Article rédigé le 2 octobre 2024 par Me Raphaël Cavan

 

Les exigences de la qualité des soins et service proposés par les établissements et services sociaux et médico-sociaux et l’obligation de s’y conformer présente à l’article L.312-8 du Code de l’Action Sociale et des Famille sont désormais bien connues des ESSMS.

Pour autant les ESSMS ont-ils conscience que les critères du référentiel HAS renforcent par la même occasion leur conformité au RGPD, capitalisant ainsi leurs efforts de mise en conformité ?

 

 

La réforme de l’évaluation qualité des ESSMS, initiée par la loi OTSS du 24 juillet 2019, a rationalisé et uniformisé le processus d’évaluation de la qualité des soins délivrés par les ESSMS.

La HAS, désormais en charge d’un nouveau référentiel national pour tous les ESSMS, s’appuie sur un cycle quinquennal d’évaluation fixé par le Décret n° 2021-1476 du 12 novembre 2021.

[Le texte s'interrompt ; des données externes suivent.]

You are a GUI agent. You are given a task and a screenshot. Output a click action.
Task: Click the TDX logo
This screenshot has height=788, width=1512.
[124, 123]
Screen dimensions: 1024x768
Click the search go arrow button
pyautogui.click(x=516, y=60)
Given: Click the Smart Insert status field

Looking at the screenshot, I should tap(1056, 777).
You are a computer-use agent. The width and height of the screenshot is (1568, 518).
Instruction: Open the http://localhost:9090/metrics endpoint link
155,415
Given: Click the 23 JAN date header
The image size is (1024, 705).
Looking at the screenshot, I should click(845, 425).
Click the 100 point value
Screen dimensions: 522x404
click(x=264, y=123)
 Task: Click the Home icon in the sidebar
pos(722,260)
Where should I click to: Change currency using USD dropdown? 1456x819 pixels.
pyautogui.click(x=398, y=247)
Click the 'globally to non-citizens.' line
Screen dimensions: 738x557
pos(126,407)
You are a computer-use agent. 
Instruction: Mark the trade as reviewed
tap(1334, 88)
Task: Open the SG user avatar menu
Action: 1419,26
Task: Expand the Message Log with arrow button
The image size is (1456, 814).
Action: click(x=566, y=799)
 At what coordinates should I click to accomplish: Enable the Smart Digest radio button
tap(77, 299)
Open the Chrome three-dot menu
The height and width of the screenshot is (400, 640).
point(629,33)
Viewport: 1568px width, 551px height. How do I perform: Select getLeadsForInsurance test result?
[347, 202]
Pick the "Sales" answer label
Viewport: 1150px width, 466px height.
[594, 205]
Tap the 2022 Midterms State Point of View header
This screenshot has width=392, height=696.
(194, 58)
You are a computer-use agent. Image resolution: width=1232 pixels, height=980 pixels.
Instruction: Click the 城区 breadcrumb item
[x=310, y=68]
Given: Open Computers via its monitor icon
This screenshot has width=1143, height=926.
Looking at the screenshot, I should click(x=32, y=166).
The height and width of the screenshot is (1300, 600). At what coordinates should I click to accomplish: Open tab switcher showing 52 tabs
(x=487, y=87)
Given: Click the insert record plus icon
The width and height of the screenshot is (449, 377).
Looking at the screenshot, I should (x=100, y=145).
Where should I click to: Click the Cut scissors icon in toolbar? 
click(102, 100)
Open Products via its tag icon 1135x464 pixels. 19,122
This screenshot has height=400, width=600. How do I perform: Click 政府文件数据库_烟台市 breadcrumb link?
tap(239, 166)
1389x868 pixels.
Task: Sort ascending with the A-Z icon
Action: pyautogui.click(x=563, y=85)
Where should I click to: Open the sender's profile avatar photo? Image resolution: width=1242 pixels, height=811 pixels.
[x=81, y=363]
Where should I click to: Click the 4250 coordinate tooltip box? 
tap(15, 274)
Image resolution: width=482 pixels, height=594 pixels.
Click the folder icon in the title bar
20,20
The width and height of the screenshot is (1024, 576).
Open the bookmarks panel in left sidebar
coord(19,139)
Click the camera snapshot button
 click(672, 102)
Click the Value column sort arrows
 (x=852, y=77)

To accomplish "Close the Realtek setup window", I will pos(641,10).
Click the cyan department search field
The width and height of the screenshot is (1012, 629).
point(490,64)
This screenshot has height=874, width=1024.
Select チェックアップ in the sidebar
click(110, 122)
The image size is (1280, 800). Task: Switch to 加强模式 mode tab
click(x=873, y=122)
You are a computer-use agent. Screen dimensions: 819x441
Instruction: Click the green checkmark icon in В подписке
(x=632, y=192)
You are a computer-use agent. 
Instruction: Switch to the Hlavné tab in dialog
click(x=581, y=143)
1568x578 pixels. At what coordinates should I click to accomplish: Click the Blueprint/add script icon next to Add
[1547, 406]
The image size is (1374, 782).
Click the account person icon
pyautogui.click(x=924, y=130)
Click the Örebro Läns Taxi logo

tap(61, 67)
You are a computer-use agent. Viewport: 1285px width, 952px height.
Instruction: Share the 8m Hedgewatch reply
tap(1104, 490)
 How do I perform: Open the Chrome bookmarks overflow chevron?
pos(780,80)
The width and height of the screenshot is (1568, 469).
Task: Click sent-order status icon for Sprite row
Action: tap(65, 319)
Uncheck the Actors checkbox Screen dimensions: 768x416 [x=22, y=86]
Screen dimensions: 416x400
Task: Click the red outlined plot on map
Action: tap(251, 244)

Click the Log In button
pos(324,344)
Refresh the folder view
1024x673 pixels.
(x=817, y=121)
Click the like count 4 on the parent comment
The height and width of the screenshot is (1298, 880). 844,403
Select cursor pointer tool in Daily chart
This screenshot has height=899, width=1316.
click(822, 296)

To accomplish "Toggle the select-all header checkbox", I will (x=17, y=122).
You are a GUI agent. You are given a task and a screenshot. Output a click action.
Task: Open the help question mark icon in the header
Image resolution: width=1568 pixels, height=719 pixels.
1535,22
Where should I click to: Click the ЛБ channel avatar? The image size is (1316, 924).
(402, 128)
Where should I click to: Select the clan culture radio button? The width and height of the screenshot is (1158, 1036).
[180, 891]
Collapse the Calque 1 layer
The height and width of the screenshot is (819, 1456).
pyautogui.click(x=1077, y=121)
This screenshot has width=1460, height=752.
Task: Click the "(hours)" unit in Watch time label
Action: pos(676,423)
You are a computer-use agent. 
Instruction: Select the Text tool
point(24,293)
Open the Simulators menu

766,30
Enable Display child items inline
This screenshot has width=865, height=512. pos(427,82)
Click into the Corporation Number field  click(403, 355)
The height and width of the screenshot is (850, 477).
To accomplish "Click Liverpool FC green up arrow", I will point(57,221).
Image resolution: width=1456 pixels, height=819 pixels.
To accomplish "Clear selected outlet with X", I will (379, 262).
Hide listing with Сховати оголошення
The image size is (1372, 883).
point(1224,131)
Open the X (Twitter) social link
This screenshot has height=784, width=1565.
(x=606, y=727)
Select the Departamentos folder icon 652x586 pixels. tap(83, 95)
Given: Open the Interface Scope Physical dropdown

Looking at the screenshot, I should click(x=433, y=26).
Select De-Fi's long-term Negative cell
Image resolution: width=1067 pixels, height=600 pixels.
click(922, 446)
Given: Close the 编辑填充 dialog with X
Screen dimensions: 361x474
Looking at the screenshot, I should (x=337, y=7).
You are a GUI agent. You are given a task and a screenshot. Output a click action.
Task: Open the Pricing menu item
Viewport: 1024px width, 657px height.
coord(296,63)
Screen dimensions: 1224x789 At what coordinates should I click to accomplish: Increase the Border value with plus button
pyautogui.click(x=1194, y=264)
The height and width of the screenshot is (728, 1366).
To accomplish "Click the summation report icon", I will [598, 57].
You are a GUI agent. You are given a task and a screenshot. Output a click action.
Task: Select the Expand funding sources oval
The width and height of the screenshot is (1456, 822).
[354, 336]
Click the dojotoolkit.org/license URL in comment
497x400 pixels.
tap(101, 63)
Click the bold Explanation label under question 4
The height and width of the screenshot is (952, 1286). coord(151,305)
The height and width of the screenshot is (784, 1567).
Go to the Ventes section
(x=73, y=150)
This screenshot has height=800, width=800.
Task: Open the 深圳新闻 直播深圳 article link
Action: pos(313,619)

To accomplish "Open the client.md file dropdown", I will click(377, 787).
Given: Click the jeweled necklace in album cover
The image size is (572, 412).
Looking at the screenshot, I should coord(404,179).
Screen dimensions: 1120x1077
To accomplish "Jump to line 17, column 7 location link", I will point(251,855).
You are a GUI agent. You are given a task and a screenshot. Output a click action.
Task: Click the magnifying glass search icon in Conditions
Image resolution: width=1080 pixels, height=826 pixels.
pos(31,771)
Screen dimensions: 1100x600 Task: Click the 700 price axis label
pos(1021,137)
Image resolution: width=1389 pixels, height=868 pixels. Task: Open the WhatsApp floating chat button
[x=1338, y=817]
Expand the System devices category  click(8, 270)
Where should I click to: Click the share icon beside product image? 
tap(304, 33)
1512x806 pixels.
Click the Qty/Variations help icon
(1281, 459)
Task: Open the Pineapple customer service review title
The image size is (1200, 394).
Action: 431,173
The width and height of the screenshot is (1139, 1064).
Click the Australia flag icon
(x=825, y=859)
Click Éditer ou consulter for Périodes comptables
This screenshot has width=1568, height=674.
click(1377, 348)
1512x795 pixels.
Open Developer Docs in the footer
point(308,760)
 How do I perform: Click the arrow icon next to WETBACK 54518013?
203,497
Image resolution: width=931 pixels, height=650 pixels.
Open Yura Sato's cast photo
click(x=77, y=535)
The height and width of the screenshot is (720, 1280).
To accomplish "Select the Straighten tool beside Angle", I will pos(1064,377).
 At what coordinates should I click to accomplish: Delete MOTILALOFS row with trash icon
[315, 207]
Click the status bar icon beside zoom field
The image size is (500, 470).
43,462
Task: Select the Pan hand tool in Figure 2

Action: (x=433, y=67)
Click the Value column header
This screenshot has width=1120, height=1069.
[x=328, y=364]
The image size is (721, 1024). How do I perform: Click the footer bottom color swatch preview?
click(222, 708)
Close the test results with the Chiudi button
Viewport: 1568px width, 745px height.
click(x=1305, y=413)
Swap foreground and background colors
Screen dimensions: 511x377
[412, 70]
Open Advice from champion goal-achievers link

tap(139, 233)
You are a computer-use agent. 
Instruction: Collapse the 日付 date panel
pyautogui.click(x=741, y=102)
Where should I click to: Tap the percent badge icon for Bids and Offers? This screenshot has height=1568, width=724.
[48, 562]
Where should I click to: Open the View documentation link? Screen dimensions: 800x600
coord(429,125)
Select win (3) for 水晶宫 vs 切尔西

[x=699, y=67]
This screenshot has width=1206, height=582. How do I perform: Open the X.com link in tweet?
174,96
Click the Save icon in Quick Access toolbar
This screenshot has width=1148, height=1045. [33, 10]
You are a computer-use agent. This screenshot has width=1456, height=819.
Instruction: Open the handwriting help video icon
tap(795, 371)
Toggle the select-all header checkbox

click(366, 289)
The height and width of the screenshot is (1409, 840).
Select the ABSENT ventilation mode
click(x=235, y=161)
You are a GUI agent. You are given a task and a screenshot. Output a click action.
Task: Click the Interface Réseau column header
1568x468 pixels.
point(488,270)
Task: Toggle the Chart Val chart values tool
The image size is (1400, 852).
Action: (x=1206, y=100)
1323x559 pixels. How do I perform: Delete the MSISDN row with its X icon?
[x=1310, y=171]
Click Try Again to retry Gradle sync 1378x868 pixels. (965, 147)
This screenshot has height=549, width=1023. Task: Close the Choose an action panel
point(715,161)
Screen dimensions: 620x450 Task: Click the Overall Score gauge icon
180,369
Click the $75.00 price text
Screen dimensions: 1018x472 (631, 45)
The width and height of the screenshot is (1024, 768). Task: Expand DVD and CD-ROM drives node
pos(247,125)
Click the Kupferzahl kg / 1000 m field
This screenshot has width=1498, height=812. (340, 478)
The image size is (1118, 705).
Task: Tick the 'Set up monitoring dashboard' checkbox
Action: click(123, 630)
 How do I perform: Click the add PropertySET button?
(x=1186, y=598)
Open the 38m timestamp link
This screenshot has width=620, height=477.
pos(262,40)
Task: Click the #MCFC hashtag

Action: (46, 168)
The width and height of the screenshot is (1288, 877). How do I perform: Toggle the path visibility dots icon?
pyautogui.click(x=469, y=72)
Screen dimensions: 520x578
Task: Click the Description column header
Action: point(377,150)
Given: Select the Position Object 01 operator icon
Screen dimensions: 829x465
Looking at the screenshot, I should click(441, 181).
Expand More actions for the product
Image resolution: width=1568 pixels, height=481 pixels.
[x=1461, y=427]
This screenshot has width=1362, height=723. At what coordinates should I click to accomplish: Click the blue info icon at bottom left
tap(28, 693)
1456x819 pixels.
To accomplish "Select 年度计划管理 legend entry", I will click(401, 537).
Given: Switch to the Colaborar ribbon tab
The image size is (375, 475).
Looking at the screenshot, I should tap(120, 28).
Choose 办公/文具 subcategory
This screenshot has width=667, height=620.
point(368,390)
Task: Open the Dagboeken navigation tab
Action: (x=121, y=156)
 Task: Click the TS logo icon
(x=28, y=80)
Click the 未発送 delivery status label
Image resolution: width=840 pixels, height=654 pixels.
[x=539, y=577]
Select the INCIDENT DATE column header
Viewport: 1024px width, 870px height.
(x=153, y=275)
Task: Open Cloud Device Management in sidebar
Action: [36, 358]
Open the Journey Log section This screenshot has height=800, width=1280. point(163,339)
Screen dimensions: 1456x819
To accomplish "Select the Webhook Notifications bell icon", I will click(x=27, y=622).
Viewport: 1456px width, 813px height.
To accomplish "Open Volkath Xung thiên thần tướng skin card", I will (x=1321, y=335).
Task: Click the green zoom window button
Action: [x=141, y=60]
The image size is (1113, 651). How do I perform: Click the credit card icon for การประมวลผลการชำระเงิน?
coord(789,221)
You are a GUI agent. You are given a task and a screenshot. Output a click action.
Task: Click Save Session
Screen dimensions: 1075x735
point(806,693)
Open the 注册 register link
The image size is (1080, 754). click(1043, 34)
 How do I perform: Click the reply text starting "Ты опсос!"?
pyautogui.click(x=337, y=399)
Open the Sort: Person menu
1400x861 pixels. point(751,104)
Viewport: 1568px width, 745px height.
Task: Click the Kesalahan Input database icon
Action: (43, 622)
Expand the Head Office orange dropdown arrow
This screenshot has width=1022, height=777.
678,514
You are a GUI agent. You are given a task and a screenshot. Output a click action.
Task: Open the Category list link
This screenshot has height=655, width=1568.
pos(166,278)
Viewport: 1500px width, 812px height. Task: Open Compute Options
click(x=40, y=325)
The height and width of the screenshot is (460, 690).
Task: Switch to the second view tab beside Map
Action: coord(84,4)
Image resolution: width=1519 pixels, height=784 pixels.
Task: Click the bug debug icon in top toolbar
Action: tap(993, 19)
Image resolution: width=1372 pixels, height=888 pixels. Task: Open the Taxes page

La réalisation des critères posés par le référentiel peut être parfois un long chemin pour les ESSMS qui, au-delà du précieux sésame de la certification délivrée par la HAS, perdent de vue les bénéfices de leurs efforts déployés dans leur conformité au RGPD, offrant ainsi des bénéfices souvent négligés par les ESSMS.

Par ailleurs, dans le cadre des processus d’évaluation, des questions surviennent en lien avec l’accès par les évaluateurs extérieurs aux informations médicales des personnes accompagnées. Le RGPD permet d’apporter un début de réponse. On vous explique.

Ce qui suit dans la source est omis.